[Task]
Produce a copy of every line in the records that holds the string "chart".

---------- Records for this task ----------

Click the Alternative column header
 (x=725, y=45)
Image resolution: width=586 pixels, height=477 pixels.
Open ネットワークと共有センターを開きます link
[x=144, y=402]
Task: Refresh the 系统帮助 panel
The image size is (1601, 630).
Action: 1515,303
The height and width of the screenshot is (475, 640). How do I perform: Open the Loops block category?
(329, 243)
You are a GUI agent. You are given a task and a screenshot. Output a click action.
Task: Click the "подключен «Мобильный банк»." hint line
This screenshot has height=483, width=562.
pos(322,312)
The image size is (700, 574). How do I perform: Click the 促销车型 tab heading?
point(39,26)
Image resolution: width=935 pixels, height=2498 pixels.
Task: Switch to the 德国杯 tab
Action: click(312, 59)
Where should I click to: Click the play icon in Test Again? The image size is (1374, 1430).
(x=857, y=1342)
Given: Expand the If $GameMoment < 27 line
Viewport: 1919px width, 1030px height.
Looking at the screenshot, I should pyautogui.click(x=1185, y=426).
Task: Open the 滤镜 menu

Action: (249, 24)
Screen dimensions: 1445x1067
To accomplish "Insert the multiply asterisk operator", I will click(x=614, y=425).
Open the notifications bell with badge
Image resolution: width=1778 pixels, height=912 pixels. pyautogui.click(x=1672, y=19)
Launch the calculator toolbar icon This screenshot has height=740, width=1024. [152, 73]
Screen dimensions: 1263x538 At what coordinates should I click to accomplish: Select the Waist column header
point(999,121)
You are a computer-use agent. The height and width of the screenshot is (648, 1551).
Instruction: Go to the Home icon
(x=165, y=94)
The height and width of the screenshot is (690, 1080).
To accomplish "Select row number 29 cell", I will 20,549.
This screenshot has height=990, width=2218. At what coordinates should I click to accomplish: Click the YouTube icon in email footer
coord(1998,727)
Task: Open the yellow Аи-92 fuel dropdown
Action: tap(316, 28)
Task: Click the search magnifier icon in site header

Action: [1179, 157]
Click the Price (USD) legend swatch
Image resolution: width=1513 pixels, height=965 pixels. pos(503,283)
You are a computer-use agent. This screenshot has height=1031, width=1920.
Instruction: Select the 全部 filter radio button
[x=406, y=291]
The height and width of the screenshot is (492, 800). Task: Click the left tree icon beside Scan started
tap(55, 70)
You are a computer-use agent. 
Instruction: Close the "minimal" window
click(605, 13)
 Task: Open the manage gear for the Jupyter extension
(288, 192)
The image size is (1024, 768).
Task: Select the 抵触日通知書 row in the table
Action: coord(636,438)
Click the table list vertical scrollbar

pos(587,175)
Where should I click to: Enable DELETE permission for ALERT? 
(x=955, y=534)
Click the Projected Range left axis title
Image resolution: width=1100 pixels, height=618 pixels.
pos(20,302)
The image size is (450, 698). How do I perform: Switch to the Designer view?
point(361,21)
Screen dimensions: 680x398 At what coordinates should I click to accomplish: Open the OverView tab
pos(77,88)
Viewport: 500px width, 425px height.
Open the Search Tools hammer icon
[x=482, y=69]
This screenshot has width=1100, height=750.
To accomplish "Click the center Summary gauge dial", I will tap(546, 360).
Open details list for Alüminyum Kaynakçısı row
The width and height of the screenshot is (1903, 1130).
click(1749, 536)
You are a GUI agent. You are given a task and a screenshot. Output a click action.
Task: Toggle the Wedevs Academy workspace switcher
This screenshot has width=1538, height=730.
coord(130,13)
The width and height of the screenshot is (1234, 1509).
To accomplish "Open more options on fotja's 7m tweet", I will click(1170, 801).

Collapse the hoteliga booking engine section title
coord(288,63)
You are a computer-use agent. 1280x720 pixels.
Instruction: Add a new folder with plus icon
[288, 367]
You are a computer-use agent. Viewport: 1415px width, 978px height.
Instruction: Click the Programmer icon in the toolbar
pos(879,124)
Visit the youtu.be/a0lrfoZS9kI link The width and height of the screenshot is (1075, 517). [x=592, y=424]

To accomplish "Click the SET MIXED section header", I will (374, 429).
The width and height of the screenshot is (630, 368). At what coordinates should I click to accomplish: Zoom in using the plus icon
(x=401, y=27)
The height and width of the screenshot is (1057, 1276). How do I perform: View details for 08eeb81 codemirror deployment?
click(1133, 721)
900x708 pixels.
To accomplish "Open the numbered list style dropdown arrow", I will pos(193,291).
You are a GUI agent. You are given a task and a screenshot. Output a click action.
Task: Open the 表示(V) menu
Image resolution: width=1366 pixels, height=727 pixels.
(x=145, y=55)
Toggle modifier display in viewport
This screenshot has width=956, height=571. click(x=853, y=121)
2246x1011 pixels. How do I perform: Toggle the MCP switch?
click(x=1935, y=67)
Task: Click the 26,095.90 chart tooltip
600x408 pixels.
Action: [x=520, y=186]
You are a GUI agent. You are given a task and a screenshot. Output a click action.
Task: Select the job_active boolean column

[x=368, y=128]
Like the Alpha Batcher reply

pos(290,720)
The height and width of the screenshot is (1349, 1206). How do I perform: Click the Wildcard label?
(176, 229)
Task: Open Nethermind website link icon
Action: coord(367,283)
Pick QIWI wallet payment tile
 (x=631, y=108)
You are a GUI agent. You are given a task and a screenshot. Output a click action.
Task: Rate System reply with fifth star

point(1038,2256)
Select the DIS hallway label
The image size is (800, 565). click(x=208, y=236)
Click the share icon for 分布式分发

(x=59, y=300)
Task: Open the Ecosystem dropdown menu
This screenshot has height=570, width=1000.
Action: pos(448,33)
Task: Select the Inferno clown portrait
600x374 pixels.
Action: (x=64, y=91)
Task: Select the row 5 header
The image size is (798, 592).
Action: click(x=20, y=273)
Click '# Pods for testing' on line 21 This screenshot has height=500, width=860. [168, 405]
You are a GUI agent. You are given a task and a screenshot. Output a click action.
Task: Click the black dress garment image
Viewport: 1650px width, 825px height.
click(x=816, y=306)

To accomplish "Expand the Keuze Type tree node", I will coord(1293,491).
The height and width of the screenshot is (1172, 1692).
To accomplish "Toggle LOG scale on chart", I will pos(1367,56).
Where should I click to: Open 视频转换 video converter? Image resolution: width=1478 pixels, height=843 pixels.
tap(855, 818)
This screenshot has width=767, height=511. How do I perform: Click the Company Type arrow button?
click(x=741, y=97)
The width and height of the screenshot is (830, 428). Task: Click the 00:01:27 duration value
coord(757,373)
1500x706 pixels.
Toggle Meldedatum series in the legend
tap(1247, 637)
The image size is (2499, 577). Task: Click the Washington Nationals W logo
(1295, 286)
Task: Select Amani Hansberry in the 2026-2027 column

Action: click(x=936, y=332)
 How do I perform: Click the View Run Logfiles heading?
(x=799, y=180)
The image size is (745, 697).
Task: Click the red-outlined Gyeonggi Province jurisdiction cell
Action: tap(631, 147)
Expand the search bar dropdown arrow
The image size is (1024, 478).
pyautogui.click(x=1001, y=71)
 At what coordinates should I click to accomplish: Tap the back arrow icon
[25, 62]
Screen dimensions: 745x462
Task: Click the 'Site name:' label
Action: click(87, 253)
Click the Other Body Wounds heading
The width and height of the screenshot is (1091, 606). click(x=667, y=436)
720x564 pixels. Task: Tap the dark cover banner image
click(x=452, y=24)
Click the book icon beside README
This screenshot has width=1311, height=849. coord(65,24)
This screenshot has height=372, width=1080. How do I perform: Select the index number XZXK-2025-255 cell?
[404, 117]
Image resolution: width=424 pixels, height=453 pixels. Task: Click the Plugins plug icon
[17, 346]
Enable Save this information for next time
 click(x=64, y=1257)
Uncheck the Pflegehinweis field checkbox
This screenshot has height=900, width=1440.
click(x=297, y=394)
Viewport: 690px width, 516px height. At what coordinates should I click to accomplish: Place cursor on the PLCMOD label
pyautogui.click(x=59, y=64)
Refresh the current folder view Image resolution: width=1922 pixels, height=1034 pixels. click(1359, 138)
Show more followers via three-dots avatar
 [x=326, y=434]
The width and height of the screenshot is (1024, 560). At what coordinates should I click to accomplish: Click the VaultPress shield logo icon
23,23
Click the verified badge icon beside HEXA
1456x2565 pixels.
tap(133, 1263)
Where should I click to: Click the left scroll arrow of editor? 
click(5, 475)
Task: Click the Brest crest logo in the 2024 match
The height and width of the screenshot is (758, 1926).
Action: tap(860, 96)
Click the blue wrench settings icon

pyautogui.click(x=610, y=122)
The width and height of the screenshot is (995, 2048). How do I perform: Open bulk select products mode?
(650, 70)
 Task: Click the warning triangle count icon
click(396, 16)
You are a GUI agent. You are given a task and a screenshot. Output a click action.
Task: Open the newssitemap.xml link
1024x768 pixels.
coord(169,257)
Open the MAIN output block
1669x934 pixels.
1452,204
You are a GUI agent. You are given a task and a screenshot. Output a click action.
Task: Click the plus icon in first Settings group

----------

[Result of this exercise]
Task: Click the 26,095.90 chart tooltip
To accomplish "Toggle LOG scale on chart", I will pos(1367,56).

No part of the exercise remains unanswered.